WHAT YOU ARE ASKED TO DO> Render the items between the lines holding "Image resolution: width=1330" and "Looking at the screenshot, I should coord(1047,171).", inclusive, as a two-column CSV headed item_text and answer. Give one row per item, with each value in a single quoted field and line breaks replaced by spaces.

AVAILABLE DATA>

..............................

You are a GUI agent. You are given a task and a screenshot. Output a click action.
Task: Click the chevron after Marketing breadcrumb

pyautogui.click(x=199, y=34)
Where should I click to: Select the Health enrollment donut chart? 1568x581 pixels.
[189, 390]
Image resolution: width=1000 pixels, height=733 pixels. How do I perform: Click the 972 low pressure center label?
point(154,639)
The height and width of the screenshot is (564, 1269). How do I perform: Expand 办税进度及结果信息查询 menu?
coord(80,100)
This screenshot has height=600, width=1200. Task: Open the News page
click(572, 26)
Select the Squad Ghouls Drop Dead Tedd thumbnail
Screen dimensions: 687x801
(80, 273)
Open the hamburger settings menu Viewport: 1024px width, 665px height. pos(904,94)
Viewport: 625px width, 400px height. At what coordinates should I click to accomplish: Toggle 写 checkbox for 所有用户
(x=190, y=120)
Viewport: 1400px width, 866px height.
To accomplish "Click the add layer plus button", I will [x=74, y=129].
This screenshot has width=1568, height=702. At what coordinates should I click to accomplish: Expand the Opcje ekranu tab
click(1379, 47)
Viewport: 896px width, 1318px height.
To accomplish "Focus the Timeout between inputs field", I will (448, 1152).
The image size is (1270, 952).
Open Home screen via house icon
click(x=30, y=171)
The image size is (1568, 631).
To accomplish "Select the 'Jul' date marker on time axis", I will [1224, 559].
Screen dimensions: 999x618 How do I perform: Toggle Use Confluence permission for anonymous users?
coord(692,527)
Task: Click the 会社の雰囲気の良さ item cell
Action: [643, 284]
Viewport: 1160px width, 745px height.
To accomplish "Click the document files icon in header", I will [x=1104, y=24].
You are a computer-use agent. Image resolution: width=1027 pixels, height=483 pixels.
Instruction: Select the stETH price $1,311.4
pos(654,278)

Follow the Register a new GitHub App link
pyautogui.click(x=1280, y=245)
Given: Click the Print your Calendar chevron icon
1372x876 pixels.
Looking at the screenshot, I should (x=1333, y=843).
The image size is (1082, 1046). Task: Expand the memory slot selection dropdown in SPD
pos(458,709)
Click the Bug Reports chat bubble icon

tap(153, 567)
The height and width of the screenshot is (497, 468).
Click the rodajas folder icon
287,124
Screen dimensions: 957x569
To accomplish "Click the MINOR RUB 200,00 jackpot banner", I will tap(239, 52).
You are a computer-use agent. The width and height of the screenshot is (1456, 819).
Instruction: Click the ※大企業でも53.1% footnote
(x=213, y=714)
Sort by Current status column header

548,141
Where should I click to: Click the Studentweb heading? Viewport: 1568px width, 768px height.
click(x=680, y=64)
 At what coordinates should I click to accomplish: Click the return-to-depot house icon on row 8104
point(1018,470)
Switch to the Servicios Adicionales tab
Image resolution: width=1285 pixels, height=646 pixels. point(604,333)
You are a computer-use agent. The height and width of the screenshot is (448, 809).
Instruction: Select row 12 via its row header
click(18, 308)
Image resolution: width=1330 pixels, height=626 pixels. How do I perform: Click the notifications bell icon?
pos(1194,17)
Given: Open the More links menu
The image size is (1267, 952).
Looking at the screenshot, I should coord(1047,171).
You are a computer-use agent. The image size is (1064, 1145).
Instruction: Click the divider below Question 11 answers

..............................

EXPECTED ANSWER>
item_text,answer
"Image resolution: width=1330 pixels, height=626 pixels. How do I perform: Click the notifications bell icon?","pos(1194,17)"
"Given: Open the More links menu The image size is (1267, 952).","Looking at the screenshot, I should coord(1047,171)."